Print the following lines without any changes.

+ + + +

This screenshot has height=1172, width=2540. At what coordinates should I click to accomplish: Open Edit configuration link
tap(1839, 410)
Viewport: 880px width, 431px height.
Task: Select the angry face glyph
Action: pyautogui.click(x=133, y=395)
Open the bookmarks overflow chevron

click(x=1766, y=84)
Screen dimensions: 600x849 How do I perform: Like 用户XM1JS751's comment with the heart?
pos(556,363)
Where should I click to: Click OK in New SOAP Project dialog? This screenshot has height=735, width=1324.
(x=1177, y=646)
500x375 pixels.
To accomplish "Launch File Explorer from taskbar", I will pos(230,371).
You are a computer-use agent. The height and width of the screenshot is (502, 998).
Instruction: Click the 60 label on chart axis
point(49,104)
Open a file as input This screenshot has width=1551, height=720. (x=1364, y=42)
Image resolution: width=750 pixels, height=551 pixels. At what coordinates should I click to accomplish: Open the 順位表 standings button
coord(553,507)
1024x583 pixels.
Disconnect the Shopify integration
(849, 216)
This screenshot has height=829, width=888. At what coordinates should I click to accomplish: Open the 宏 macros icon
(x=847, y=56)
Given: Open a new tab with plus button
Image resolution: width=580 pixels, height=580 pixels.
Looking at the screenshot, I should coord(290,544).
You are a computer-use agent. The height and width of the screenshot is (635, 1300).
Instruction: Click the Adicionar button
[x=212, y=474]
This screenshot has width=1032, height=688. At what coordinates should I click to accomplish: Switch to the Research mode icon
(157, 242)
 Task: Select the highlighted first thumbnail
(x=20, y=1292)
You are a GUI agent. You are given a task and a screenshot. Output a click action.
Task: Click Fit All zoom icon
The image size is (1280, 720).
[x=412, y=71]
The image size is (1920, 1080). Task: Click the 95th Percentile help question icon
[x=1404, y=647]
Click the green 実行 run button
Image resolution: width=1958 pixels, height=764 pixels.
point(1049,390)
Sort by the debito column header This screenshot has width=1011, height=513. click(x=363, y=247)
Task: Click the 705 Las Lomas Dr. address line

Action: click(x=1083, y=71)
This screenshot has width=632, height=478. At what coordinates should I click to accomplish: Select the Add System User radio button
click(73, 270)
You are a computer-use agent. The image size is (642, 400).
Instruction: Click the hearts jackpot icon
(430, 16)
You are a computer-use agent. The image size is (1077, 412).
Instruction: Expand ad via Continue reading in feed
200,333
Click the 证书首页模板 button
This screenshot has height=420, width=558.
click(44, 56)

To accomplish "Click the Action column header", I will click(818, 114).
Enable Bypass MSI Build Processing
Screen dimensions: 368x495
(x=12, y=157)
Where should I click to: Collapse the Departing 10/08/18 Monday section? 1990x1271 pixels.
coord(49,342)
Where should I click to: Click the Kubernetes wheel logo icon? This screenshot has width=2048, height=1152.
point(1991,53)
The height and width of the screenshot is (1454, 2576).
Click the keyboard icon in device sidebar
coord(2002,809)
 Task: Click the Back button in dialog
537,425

+ + + +

* RESULT BELOW *
This screenshot has height=1172, width=2540. At what coordinates should I click to accomplish: Open Edit configuration link
tap(1839, 410)
Viewport: 880px width, 431px height.
Task: Select the angry face glyph
Action: pyautogui.click(x=133, y=395)
Open the bookmarks overflow chevron

click(x=1766, y=84)
Screen dimensions: 600x849 How do I perform: Like 用户XM1JS751's comment with the heart?
pos(556,363)
Where should I click to: Click OK in New SOAP Project dialog? This screenshot has height=735, width=1324.
(x=1177, y=646)
500x375 pixels.
To accomplish "Launch File Explorer from taskbar", I will pos(230,371).
You are a computer-use agent. The height and width of the screenshot is (502, 998).
Instruction: Click the 60 label on chart axis
point(49,104)
Open a file as input This screenshot has width=1551, height=720. (x=1364, y=42)
Image resolution: width=750 pixels, height=551 pixels. At what coordinates should I click to accomplish: Open the 順位表 standings button
coord(553,507)
1024x583 pixels.
Disconnect the Shopify integration
(849, 216)
This screenshot has height=829, width=888. At what coordinates should I click to accomplish: Open the 宏 macros icon
(x=847, y=56)
Given: Open a new tab with plus button
Image resolution: width=580 pixels, height=580 pixels.
Looking at the screenshot, I should coord(290,544).
You are a computer-use agent. The height and width of the screenshot is (635, 1300).
Instruction: Click the Adicionar button
[x=212, y=474]
This screenshot has width=1032, height=688. At what coordinates should I click to accomplish: Switch to the Research mode icon
(157, 242)
 Task: Select the highlighted first thumbnail
(x=20, y=1292)
You are a GUI agent. You are given a task and a screenshot. Output a click action.
Task: Click Fit All zoom icon
The image size is (1280, 720).
[x=412, y=71]
The image size is (1920, 1080). Task: Click the 95th Percentile help question icon
[x=1404, y=647]
Click the green 実行 run button
Image resolution: width=1958 pixels, height=764 pixels.
point(1049,390)
Sort by the debito column header This screenshot has width=1011, height=513. click(x=363, y=247)
Task: Click the 705 Las Lomas Dr. address line

Action: click(x=1083, y=71)
This screenshot has width=632, height=478. At what coordinates should I click to accomplish: Select the Add System User radio button
click(73, 270)
You are a computer-use agent. The image size is (642, 400).
Instruction: Click the hearts jackpot icon
(430, 16)
You are a computer-use agent. The image size is (1077, 412).
Instruction: Expand ad via Continue reading in feed
200,333
Click the 证书首页模板 button
This screenshot has height=420, width=558.
click(44, 56)

To accomplish "Click the Action column header", I will click(818, 114).
Enable Bypass MSI Build Processing
Screen dimensions: 368x495
(x=12, y=157)
Where should I click to: Collapse the Departing 10/08/18 Monday section? 1990x1271 pixels.
coord(49,342)
Where should I click to: Click the Kubernetes wheel logo icon? This screenshot has width=2048, height=1152.
point(1991,53)
The height and width of the screenshot is (1454, 2576).
Click the keyboard icon in device sidebar
coord(2002,809)
 Task: Click the Back button in dialog
537,425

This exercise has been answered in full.